Work order |
Word for word, restate the records that appear below.

Data extracted from a collection:
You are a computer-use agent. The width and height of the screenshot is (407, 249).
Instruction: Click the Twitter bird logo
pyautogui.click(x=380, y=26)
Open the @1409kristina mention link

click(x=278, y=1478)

Solution to this problem |
You are a computer-use agent. The width and height of the screenshot is (407, 249).
Instruction: Click the Twitter bird logo
pyautogui.click(x=380, y=26)
Open the @1409kristina mention link

click(x=278, y=1478)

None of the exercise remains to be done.